:: TEXTO DE ORIGEM ::
========================================================================

Acórdão do Tribunal da Relação de Coimbra
Processo:
4803/22.7T8VIS-A.C1
Nº Convencional: JTRC
Relator: ARLINDO OLIVEIRA
Descritores: INCOMPETÊNCIA MATERIAL
EMPREITADA DE OBRAS PÚBLICAS
OBRAS EM RUA
FALTA DE SINALIZAÇÃO DA OBRA
DANOS CAUSADOS A UM PARTICULAR
RESPONSABILIDADE CIVIL EXTRACONTRATUAL
Data do Acordão: 03/05/2024
Votação: UNANIMIDADE
Tribunal Recurso: JUÍZO LOCAL CÍVEL DE VISEU DO TRIBUNAL JUDICIAL DA COMARCA DE VISEU
Texto Integral: S
Meio Processual: APELAÇÃO
Decisão: CONFIRMADA
Legislação Nacional: ARTIGOS 40.º, N.º 1, DA LOSJ, 64.º DO CÓDIGO DE PROCESSO CIVIL, 1.º, N.º 1, E 4.º, N.º 2, DO ETAF
Sumário:
É da competência dos tribunais comuns – e não da jurisdição administrativa – uma ação em que a parte demandante (de natureza privada) pede indemnização por danos sofridos em consequência de a ré – uma sociedade por quotas, enquanto empreiteira de obra pública, sendo dono da obra um município –, ao executar obras numa rua, não as ter sinalizado adequadamente, o que originou o embate de um veículo automóvel numa tampa de saneamento.
Decisão Texto Integral:

Relator: Arlindo Oliveira
1.ª Adjunta: Helena Melo
2.º Adjunto: Paulo Correia

            Processo n.º 4803/22.7T8VIS-A.C1 – Apelação

            Comarca de Viseu, Viseu, Juízo Local Cível

            Acordam no Tribunal da Relação de Coimbra

           

Zurich Insurance PLC – Sucursal Portugal, SA e AA, instauraram a acção declarativa de condenação, com processo comum, contra I..., L.da, já todos identificados nos autos, pedindo a condenação desta a pagar-lhes, respectivamente, a quantia de 1.495,66 € e 246,00 €, acrescidas de juros vencidos desde 30 de Setembro de 2021 e vincendos desde a citação e até integral e efectivo pagamento.

Alegam para tal que a 1.ª autora contratou com o 2.º autor um seguro de responsabilidade civil decorrente da circulação do veículo automóvel, de matrícula ..-TG-.., o qual veio a ter intervenção num acidente de viação, no dia 15 de Agosto de 2020, pelas 12h e 30m, ocorrido na Rua ..., em ... e que se deveu ao facto de a ré estar a proceder a obras, que não sinalizou, na dita rua, encontrando-se o piso rebaixado em 8 cm, o que fez com que o supra identificado veículo, ao sair do parque de estacionamento da Casa de Saúde ... e ao entrar na dita rua, tenha embatido com a protecção inferior numa tampa de saneamento, que estava elevada 8 cm em relação ao solo, o que provocou danos no veículo, que descreve e cuja reparação ascende às quantias pedidas.

A ré estava a realizar obras na referida rua, sem as sinalizar ou colocar alguém a controlar a passagem de veículos e sem que tivesse colocado qualquer sinal de piso rebaixado, obstáculo na via ou perigo de obras, o que originou o descrito acidente.

========================================================================

:: DADOS FORNECIDOS ::
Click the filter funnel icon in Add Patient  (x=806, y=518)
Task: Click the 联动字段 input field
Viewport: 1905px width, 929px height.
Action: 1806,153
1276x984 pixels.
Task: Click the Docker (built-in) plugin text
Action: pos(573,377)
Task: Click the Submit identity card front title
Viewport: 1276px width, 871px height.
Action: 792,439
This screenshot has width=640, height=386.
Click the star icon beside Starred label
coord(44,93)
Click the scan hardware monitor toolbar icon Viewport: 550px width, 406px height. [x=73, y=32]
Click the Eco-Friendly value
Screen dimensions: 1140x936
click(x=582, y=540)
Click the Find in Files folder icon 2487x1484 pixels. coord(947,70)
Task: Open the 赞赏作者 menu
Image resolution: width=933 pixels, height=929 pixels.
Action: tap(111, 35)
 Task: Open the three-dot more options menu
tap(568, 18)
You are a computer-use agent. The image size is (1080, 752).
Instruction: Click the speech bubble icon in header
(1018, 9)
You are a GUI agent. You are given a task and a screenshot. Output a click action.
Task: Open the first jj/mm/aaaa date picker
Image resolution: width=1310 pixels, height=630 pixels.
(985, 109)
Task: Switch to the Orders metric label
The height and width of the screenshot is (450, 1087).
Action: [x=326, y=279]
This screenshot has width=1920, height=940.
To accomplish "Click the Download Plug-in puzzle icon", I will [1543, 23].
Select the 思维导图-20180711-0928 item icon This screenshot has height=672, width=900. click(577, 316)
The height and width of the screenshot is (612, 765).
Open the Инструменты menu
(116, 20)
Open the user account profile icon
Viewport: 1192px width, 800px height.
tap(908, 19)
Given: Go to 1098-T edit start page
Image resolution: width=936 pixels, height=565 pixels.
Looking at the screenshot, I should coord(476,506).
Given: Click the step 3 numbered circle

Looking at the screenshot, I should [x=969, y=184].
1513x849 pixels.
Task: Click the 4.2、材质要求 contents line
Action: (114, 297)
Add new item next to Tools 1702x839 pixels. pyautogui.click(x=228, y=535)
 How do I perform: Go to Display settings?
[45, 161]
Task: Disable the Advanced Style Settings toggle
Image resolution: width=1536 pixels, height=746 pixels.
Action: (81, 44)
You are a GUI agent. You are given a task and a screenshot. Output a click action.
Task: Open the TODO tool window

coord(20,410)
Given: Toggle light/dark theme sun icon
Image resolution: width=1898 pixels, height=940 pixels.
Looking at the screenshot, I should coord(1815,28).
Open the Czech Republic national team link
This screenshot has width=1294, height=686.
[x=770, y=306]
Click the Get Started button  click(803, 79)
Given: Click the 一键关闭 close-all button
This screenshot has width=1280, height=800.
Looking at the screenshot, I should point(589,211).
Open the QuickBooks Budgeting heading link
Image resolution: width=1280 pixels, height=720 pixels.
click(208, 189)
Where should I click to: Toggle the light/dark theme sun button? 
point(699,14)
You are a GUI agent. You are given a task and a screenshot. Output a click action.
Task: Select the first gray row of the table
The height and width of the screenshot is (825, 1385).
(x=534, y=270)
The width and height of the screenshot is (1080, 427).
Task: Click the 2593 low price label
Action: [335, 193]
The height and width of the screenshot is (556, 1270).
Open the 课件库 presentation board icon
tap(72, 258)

========================================================================

Prossiga o acórdão sobre as obras não sinalizadas na rua a partir da última frase apresentada. Os registos são material à parte, sem ligação ao texto.

:: RESPOSTA ::
Contestando, a ré, no que a este recurso interessa, veio deduzir defesa por excepção, invocando a incompetência do presente Tribunal, em razão da matéria e a sua ilegitimidade.

Alegou, para o efeito, e em suma, que nos termos do disposto no artigo 4.º, n.º 2, do ETAF, a mesma está atribuída aos tribunais administrativos, com o fundamento em que estava a executar obras no âmbito de uma empreitada de obras públicas que lhe foi adjudicada por concurso público, visando o alargamento daquela via e sinalização da estrada em toda a sua largura, sendo dono da obra o Município ... e estava a ser fiscalizada pelos Serviços Municipalizados da Câmara Municipal ....

Alega, ainda, a sua ilegitimidade para ser demandada, nos termos do disposto no artigo 7.º, da Lei n.º 67/2007, de 31/12.

Conclusos os autos à M.ma Juiz a quo, foi proferida a decisão de fl.s 51 e v.º  (aqui recorrida), com o seguinte teor:

“2.1.Da competência material deste Tribunal

Considerando a causa de pedir e pedido desta ação, afigura-se manifesta a competência deste juízo cível.

Em causa não está o contrato celebrado entre a Ré e o Município, mas um sinistro em que interveio o 2º A. e cuja ilicitude e culpa vêm imputadas à primeira Ré, por falta de sinalização da obra. (art.º 483º do CC)

Estamos, por isso, perante uma ação de responsabilidade civil extracontratual entre dois privados, em que as regras aplicáveis são regras civilísticas, sendo irrelevante, para este efeito, se a Ré executava a obra para uma entidade pública ou privada, já que é a causa de pedir da ação que define a competência do tribunal.

2.2) Da ilegitimidade passiva

Não são alegados factos que sustentem esta ilegitimidade passiva, limitando-se a invocar norma atinente `responsabilidade do Estado e demais entidades Públicas.

Contudo, como se referiu a propósito da competência, o que resulta da petição é que o sinistro ocorreu numa altura em que no local estavam a ser executadas obras pela Ré no pavimento e sem sinalização e foi isso a causa dos danos e não a conservação “ normal” a que uma entidade pública esteja sujeita de um bem público ou adstrito ao interesse público.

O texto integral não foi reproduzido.